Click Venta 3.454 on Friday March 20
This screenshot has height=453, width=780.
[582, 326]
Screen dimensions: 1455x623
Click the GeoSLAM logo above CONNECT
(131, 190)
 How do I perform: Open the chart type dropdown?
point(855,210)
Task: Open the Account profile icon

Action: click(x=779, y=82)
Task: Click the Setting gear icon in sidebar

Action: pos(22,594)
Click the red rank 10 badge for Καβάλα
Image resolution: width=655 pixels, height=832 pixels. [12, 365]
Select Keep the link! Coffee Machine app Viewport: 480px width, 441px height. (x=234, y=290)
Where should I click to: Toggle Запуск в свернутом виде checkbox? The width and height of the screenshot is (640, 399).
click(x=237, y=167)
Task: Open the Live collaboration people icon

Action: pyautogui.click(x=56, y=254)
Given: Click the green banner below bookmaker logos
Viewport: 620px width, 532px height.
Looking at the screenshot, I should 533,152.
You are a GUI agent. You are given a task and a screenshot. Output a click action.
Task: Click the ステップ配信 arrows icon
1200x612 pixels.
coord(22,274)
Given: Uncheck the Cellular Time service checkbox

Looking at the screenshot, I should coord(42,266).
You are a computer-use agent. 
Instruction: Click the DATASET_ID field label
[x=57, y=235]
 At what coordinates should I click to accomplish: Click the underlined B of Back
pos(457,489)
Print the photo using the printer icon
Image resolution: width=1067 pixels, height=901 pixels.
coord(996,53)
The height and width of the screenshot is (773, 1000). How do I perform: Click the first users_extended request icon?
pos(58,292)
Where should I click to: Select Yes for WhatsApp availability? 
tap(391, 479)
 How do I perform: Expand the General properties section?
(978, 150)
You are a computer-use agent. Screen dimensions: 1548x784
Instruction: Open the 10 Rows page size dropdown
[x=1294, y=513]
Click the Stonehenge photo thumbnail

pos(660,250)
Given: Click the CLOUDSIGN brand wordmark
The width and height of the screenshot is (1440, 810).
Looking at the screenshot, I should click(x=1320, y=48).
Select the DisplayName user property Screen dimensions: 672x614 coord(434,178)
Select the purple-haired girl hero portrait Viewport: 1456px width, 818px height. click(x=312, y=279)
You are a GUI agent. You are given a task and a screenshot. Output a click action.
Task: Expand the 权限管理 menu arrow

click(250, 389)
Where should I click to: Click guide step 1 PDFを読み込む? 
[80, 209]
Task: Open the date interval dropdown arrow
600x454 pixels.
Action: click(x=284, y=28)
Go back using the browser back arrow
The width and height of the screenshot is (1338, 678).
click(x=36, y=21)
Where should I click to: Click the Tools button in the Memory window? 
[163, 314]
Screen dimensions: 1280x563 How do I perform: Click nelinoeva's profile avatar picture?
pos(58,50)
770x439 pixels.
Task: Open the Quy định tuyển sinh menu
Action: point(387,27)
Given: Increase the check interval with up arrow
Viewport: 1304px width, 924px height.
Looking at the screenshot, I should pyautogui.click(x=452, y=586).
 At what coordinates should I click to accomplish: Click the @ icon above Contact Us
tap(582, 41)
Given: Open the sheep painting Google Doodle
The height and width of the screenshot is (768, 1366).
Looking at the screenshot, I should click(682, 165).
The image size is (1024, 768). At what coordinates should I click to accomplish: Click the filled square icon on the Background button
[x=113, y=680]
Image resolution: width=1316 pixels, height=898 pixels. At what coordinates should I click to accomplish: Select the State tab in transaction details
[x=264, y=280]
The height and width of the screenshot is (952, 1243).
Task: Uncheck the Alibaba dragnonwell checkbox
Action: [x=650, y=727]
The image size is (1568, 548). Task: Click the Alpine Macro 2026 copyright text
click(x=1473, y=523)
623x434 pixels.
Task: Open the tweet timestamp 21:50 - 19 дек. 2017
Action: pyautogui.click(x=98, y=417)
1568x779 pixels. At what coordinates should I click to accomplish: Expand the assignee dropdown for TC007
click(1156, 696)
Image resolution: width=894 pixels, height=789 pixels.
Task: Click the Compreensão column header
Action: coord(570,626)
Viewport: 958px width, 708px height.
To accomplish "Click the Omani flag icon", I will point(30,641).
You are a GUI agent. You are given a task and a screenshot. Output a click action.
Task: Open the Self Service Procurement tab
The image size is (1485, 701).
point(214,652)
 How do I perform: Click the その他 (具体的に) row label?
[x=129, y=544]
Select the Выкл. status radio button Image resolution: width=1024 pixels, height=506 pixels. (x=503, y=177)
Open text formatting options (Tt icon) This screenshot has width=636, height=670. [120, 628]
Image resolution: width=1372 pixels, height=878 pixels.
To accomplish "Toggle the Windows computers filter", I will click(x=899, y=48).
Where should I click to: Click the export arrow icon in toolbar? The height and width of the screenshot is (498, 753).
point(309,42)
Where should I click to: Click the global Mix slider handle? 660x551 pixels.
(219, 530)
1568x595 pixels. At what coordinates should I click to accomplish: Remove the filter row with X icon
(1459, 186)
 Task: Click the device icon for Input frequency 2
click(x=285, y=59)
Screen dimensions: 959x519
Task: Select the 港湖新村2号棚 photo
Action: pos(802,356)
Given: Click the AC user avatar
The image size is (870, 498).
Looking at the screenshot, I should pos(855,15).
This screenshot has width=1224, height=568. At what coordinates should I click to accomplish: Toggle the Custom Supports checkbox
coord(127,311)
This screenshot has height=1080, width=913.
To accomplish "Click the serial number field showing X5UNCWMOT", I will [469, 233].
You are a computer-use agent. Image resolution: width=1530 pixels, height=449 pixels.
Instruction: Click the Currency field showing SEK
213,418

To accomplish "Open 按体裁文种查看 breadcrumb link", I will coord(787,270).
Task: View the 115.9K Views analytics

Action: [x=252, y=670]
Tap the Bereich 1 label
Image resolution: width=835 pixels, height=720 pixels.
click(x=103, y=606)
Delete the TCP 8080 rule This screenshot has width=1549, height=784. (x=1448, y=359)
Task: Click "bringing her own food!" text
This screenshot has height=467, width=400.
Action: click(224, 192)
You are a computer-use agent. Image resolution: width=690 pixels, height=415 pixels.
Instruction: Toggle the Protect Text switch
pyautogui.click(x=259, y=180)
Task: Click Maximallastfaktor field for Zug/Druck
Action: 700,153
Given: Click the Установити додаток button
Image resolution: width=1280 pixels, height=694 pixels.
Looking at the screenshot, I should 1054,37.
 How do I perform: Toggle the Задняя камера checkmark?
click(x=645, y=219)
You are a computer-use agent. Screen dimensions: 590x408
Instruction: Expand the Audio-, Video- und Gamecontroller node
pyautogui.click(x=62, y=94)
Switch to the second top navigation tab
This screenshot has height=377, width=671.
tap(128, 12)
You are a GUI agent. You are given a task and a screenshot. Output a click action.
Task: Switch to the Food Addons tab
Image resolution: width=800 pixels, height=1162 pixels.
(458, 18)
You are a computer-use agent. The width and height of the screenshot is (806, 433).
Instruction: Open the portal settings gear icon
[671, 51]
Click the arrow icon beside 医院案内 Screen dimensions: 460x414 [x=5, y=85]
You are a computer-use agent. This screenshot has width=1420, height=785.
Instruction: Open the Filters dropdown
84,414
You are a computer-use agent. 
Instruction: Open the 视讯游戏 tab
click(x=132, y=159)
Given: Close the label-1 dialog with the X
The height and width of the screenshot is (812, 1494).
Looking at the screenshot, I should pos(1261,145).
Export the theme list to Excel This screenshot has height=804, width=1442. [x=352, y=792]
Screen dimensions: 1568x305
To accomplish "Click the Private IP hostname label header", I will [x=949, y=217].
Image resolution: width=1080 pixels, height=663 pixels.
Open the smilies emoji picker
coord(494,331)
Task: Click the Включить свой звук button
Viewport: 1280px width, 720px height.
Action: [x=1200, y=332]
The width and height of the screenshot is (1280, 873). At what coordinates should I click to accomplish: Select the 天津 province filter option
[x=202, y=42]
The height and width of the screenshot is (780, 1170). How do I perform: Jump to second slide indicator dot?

——

In the entries above, the lines between the one holding "Task: Switch to the Food Addons tab" and the one holding "Click the arrow", inclusive, are to be printed exactly as written, and those alone.

> **REPLY TO THE TASK**
Task: Switch to the Food Addons tab
Image resolution: width=800 pixels, height=1162 pixels.
(458, 18)
You are a computer-use agent. The width and height of the screenshot is (806, 433).
Instruction: Open the portal settings gear icon
[671, 51]
Click the arrow icon beside 医院案内 Screen dimensions: 460x414 [x=5, y=85]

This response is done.